Stage 3 - Identity resolution¶
Each C-CDA document represents one patient. To merge records across multiple documents from the same patient - and to keep records from different patients separate - we need a stable, deterministic patient_id.
The identity hash¶
identity = (mrn or f'{last_name}|{first_name}|{dob}').strip('|')
patient_id = 'PT-' + hashlib.sha1(identity.encode('utf-8')).hexdigest()[:10].upper()
Two layers:
- Prefer MRN. When the C-CDA includes an MRN (extension attribute on
recordTarget/patientRole/id), use it as the identity string. Within one health system, this is the strongest possible identifier. - Fallback: name + DOB. When no MRN is present (some Blue Button exports strip it), concatenate
last_name|first_name|dob.
The identity string is SHA-1 hashed and truncated to 10 hex characters, prefixed PT-. Example: PT-1D2DF76565.
Design rationale¶
Stable across runs. The same input documents will always produce the same patient_id. Reproducibility is important when researchers re-run the pipeline as documents are added.
No PHI in the ID. The hash is one-way. The patient_id itself can be shared in a paper or a forum without exposing name or DOB. (Demographics are still in patient_master.csv, of course; the ID just isn't itself PHI.)
Cross-system safe. A patient's MRN at hospital A is unrelated to their MRN at hospital B. Hashing the MRN doesn't help cross-system linkage - but it doesn't make it worse either. If you need cross-system patient matching, that's a separate problem (probabilistic linkage, hashed identifiers via HIE) and not something Patient Edition tries to solve.
Known limitations¶
Inconsistent demographics split one patient into two¶
If a patient's name appears as Jane M. Doe in one document and Jane Doe in another (no middle initial), the hash differs and they become two patient_ids.
Symptoms. Two patient header rows in patient_master.csv that obviously refer to the same person.
Mitigation. Post-process by editing the last_name / first_name cells to a canonical spelling and re-running the notebook from cell 4 onward. Or add a hand-maintained identity_overrides.csv step before the hashing (not yet built in; would be a useful contribution).
Two patients with the same name + DOB collide¶
This is the classic identity-resolution failure mode. Two people named "John Smith" born "1980-01-01" hash to the same ID. The MRN-first strategy mitigates this when MRNs are present.
|---|
WORK REQUEST A> Using the identity resolution page, say whether each statement agrees with it: (i) the hashed identity string is truncated to 12 hex characters; (ii) hashing the MRN makes cross-system linkage worse; (iii) the same input documents always produce the same patient_id. Answer yes or no for each and quote the deciding words.
WORK REQUEST B> Write the next part of the identity resolution page, picking up after its final sentence.
|---|
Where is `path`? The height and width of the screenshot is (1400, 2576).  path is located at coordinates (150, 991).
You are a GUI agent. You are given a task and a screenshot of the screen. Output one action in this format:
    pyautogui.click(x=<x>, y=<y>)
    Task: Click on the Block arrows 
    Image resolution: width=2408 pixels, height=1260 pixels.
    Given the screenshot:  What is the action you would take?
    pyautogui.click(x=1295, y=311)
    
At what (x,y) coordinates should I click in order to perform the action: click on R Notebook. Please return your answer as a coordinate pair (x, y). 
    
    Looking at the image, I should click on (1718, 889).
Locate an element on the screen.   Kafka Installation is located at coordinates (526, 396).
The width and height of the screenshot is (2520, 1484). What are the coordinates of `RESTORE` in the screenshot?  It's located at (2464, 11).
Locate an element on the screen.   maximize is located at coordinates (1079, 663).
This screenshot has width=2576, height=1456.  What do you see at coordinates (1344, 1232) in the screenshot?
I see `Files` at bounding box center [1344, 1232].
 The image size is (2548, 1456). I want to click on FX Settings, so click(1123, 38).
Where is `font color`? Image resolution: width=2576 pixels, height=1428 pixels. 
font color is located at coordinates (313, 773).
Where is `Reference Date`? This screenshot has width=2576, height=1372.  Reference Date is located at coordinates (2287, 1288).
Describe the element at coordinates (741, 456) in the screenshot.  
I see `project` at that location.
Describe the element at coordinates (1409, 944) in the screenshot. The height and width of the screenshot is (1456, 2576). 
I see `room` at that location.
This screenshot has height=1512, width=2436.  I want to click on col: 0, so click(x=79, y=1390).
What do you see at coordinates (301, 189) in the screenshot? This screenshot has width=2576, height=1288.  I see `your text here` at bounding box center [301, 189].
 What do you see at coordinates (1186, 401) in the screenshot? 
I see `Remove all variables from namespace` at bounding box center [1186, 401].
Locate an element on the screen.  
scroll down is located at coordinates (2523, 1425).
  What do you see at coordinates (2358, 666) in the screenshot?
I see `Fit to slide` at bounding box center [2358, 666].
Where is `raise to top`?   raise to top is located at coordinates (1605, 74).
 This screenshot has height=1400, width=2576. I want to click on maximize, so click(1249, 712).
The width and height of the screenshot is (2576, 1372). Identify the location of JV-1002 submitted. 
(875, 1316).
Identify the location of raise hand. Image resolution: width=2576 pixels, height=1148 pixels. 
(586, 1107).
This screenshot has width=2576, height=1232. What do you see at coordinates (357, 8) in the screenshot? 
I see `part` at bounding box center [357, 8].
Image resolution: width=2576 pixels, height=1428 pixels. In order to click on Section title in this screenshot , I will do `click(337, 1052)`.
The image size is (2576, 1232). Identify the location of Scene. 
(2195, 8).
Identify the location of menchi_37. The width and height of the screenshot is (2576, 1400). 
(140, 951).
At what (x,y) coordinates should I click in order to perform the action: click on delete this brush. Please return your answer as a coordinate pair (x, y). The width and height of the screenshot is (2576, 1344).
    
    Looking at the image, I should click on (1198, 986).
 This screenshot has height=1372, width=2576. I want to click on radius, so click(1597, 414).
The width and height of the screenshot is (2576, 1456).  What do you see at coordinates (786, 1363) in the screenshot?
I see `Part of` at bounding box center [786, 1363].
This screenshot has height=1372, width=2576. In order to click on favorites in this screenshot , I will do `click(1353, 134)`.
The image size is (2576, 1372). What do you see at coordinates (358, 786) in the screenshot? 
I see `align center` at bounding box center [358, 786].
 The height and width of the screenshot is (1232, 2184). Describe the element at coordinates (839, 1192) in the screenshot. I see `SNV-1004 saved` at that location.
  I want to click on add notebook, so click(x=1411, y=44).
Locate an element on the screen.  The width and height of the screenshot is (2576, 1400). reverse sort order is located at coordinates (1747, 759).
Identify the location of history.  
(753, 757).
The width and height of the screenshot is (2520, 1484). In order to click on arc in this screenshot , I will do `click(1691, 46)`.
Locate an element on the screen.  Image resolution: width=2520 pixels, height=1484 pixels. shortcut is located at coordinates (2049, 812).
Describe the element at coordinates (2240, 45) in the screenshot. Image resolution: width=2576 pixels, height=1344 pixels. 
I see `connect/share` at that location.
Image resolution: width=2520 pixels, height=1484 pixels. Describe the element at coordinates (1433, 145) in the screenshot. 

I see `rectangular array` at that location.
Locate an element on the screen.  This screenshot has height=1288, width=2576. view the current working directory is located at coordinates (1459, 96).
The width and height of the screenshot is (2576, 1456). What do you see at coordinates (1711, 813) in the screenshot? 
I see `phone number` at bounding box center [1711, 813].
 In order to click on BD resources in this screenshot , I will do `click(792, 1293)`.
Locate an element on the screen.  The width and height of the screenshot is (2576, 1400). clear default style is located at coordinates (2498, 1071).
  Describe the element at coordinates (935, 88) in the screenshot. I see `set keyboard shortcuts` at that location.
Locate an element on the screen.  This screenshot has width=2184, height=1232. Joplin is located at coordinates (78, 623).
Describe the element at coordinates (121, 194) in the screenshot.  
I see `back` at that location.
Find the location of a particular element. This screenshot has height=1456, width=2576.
|---|
EXPECTED OUTPUT A>
(i) No: "truncated to 10 hex characters"
(ii) No: "Hashing the MRN doesn't help cross-system linkage - but it doesn't make it worse either."
(iii) Yes: "The same input documents will always produce the same patient_id."

EXPECTED OUTPUT B>
Symptoms. Records that obviously don't belong to the same person grouped under one patient_id - e.g. inconsistent gender or marital status across the patient header rows.
Mitigation. Inspect parse_log.csv. If two source files for the "same" patient have wildly different categories or codes, manually disambiguate by introducing a suffix to one set of files' demographics before re-running.
The MRN isn't always stable¶
Within one EHR vendor's system, MRNs are stable. Across vendors, or after a system migration, MRNs can change. A patient who downloaded their record before and after their hospital's EHR migration may have two different MRNs for the same person.
Symptoms. Two patient_ids with identical name and DOB but different MRNs.
Mitigation. Same as the name-spelling case - edit toward a canonical identity before re-running.
What this is not doing¶
- No probabilistic linkage. No fuzzy matching on names, no Levenshtein distance, no Soundex. Identity is exact-match-after-hashing.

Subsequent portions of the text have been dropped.